Prosegui il testo sulla crisi nella Repubblica Democratica del Congo dopo l'ultima frase riportata.

== Testo fornito ==

In tutta la zona di Butembo-Beni le attività normali sono sospese. I ragazzi non vanno a scuola, il lavoro e i trasporti procedono a singhiozzo. E si teme che da un momento all'altro si precipiti nel caos totale. Le tensioni, inoltre, rendono impossibili gli interventi di contenimento di Ebola, proprio mentre si registra una recrudescenza del virus. È Peter Salama, responsabile emergenza dell’Organizzazione Mondiale della Sanità, a parlare di «tempesta perfetta» per una nuova diffusione.

La situazione che peggiora di giorno in giorno, torna ad alimentare i sospetti che dietro a tali disordini, se non proprio Kabila (il presidente attuale), ci sia una strategia del caos che miri a destabilizzare un Paese già in ginocchio, allo scopo di rendere indispensabile una permanenza del presidente sulla scena politica a garanzia della sicurezza. Alcune testimonianze denunciano infatti, oltre all’acquiescenza dell’esercito dispiegato nella zona, la sospetta lentezza degli interventi se non addirittura la partecipazione di alcuni effettivi delle forze armate nei massacri.

«La Chiesa e la società civile denunciano ormai quotidianamente la situazione e la totale assenza di sicurezza, ma il governo risponde con silenzio o cinismo. Il governatore della nostra regione, ha sostanzialmente irriso i tantissimi dimostranti che gli chiedevano ragione di uno stato di terrore in cui si vive da tempo: “Davvero pensate di farci paura minacciando uno sciopero?”, ha dichiarato alla folla che se ne è andata frustrata. Ci aspettiamo che di fronte a queste prese di posizione chiare della Chiesa e della società civile le autorità si attivino per fermare i massacri. Ma vediamo che l’esercito continua a rimpallare la responsabilità delle uccisioni a milizie straniere in azione in Congo. Per conto nostro, siamo sempre più convinti, invece, che dietro a queste stragi ci sia proprio l’esercito. Ultimamente ciò è stato avvalorato anche da dichiarazioni della stessa Monusco: non è un caso, infatti, che Kabila, durante la scorsa Assemblea Generale dell'Onu a New York della fine di settembre, abbia chiesto alla Missione Onu di lasciare la Repubblica Democratica del Congo»
(Vatican Insider)

Martin Fayulu
Ieri a Ginevra i leader dei sette principali partiti d’opposizione della Repubblica democratica del Congo hanno scelto il candidato unico che correrà alle elezioni presidenziali del 23 dicembre contro il delfino del presidente Joseph Kabila, Emmanuel Ramazani Shadary.

===
== Dati disponibili ==

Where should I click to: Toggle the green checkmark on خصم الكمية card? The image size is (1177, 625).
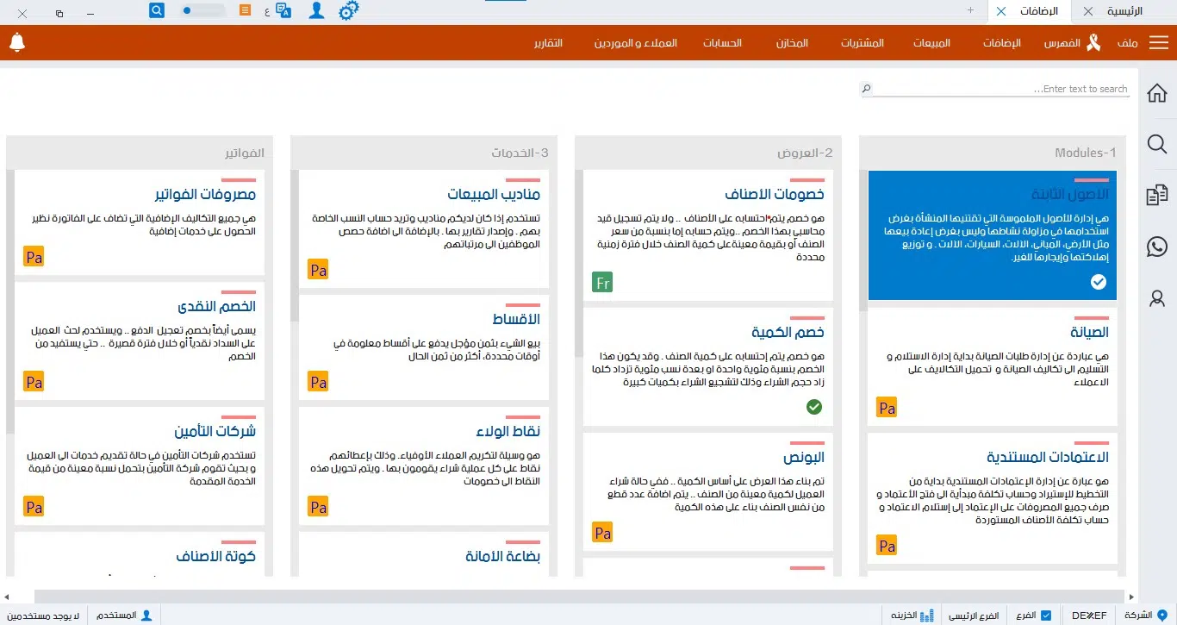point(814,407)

===
== Dati disponibili ==

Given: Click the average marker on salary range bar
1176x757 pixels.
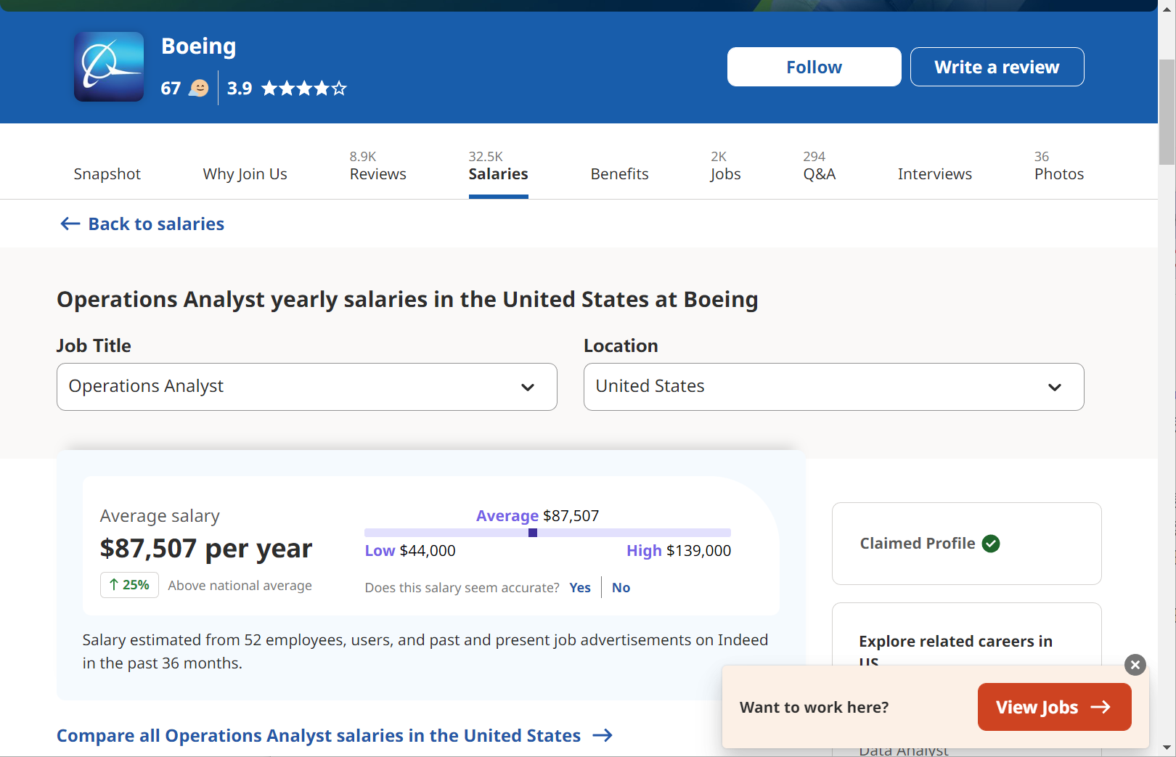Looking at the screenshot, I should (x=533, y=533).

===

**Risposta scritta**
Sorprendendo più di un osservatore, gli oppositori hanno scelto come loro rappresentante Martin Fayulu, il “terzo uomo”, rispetto ai due favoriti, Felix Tshisekedi e Vital Kamerhe.

"Un uomo che non ha mai commerciato con il potere di Kabila", secondo i suoi amici politici, "un estremista", invece, agli occhi della maggioranza presidenziale. Martin Fayulu non è molto conosciuto fuori della capitale congolese, Kinshasa, dove è nato 62 anni fa. Molto vicino alle posizioni della società civile e dei movimenti dei cittadini, Fayulu è considerato un “combattente”. Fu arrestato almeno due volte per la sua partecipazione a manifestazioni vietate dalle autorità. Anche per questo incarna in un certo senso l’ala dura dell'opposizione che non intende cedere alle principali rivendicazioni: l’esclusione del macchinario per il voto elettronico e la revisione della lista elettorale. La minaccia è il boicottaggio delle elezioni.

Dopo gli studi a Parigi e San Francisco negli Stati Uniti, è entrato a far parte del gruppo petrolifero Mobil nella Repubblica Democratica del Congo (RDC) dove ha fatto carriera, fino a diventare direttore generale per l'Etiopia. Il suo impegno politico risale agli anni '90, quando partecipò alla National Sovereign Conference. Già all'epoca era nel campo d’opposizione al maresciallo Mobutu Sese Seko.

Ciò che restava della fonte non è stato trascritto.